This is a real Spring recipe. You need 24 very young and fresh and tender vine leaves. These cook fast, so they don’t work with older tough vine leaves. We’re not really in grape growing country here. Some years we are lucky and get a good crop. Many years it rains right around when the grapes are ripening and they all split. Or the brush turkeys get them. But the grape vines pay their way anyhow in leaves for cooking, and for shade and cooling. Our pergola of vines is on the north western side of the house. All winter it is bare and the winter sun streams in. All summer it is a dense green evaporative air conditioning system. If there’s grapes, that’s just a bonus.
The Recipe:
Makes 12 little pies. Two or three make a good serve for lunch or dinner, or they go well in lunch boxes. I made these in large (Texan) muffin tins, but you could also adapt the recipe for one large pie in a sponge cake tin.

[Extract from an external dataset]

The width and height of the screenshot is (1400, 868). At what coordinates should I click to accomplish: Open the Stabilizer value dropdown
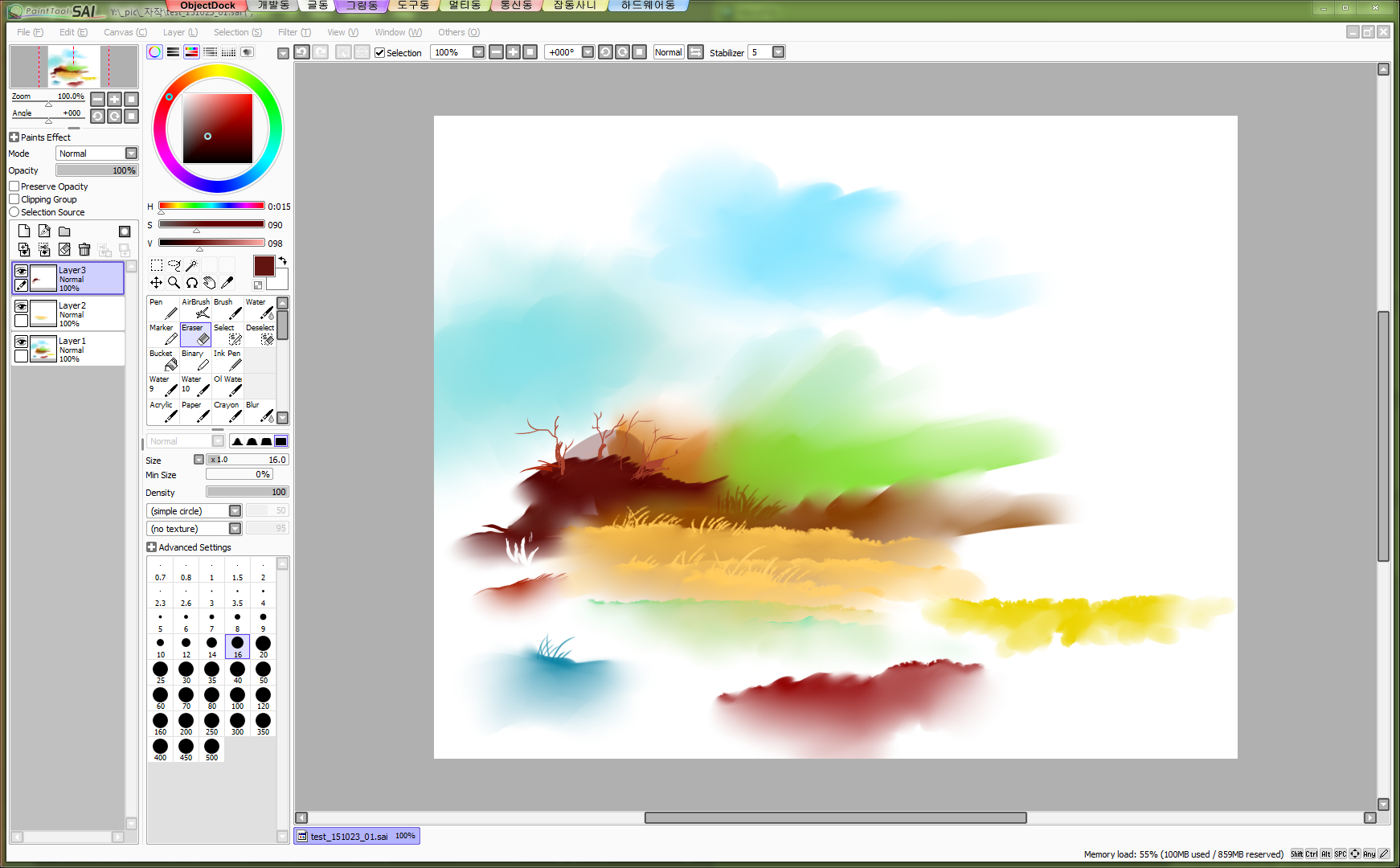point(778,52)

Steam 24 young vine leaves for a few minutes while you make the filling. I just put them in a pot with a tight fitting lid and a tiny bit of water. How long depends on the variety and age of the leaves. Too long and they’ll disintegrate, too short and they’ll be tough. These ones took just 3 or 4 minutes steaming to be soft and tender.

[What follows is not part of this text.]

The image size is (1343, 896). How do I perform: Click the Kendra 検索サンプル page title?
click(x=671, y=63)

In a food processor, blend together:
- 2 cups of Greek yoghurt
- 2 eggs
- ½ cup fine semolina
Pulse in:
- ½ cup packed of fresh mint leaves
- ½ cup packed dill
- 2 spring onions, whites and greens
- a good pinch salt
- squeeze of lemon juice
- ½ teaspoon finely grated lemon zest
If you have preserved lemon, you can leave out the salt and lemon juice and zest, and substitute a couple of pieces of preserved lemon.
You want the greens chopped fairly fine but not blended.
Oil 12 large muffin cups generously with olive oil. Line each cup with two vine leaves, stem end at the bottom, overlapping, and with enough leaf out the top to fold over. To get the nice star pattern when you turn them out, you need to put them top side of the leaf up. Like this:
Pour the yoghurt mix in and fold the leaf over the top to make a nice little parcel. Brush the top with olive oil and bake them in a medium oven for around 20 minutes till they are set. Turn out.
They are good hot for lunch or dinner with a salad and pita bread, or cold in a lunch box or picnic.
Yum! I’ve tried dolmades, but never heard of yoghurt in vine leaves before!